Yıldızlara Bakarken Kurulan Hayaller
Yetişkin bir insan, yeterince azim gösterirse, ömrünün dörtte birini hayal kurmaya ayırabilir. Çünkü ömrünün geri kalan dörtte üçü için hayallere ihtiyacı vardır. Yıldızlara bakmanın neden bu denli umut verdiğini hiç düşündünüz mü? Çünkü yıldızlar gökyüzündedir, bize çok uzaktır, fakat bir o kadar da parlaktır. Kafamızı kaldırmamız onları görmemize yeter. Bir sahil kenarında, bir evin çatı katında ya da sadece bir hastane bahçesinde gökyüzüne bakarken umut dolarız. Gökyüzüne ve yıldızlara bakmak, yarına bakmak gibidir. Yarınların da tıpkı o yıldızlar gibi parlak olduğuna inanmak isteriz.
Yıldızlara baktığımız zaman onların yüzlerce yıl önceki görüntüsünü gördüğümüzü söylerler. Yani bir nevi geçmişe bakmaktır bu. Fakat nedense geçmişin yansımaları olan bu gök cisimleri sayesinde içimizi tarifsiz bir huzur kaplar. Onların sessizliğini, sadeliğini ve ışıltısını kıskanırız. Dünya üzerinde akıp giden kalabalığa ve karmaşaya inat gözlerimiz gökyüzüne dalıp gider. Birbirlerine bu denli yakın görünmesine rağmen aralarındaki mesafenin uzaklığına da imreniriz. Çünkü keşke insanlar da hem bu kadar yakın hem de gerektiği zaman mesafeli olabilse. Tüm bunları düşünürken geçmiş ve geleceğin zihnimizde dans ettiği anlar başlar.
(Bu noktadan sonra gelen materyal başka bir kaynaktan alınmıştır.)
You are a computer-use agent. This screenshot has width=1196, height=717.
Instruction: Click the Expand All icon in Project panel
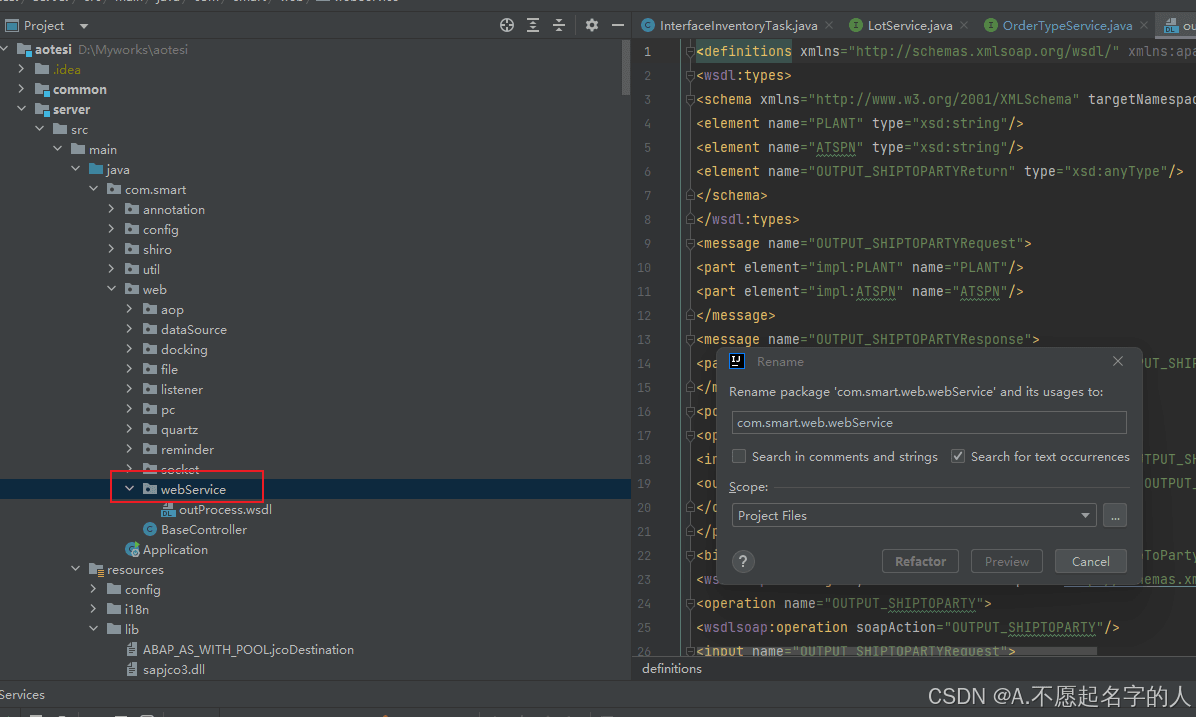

Yıldızlara bakarken kurulan hayaller oldukça geniş bir yelpazeye sahiptir. Bir aileye duyulan özlem, okul düşleri, bir sanat eserine olan bağlılık, sevgiliye duyulan aşk ve çok daha fazlası... Ayrı hayallere sahip olsak bile, aynı gökyüzünün altında gülümseriz. Bu yüzdendir ki yıldızlar bize ait ve bize dair olan bir şeyler saklar. Onların ışığında kendi masum gülümseyişlerimizi buluruz. Kimbilir, belki bir gün o kadar parlamaktır dileğimiz. Belki de sadece uzakta kalmak ve huzurlu olmak.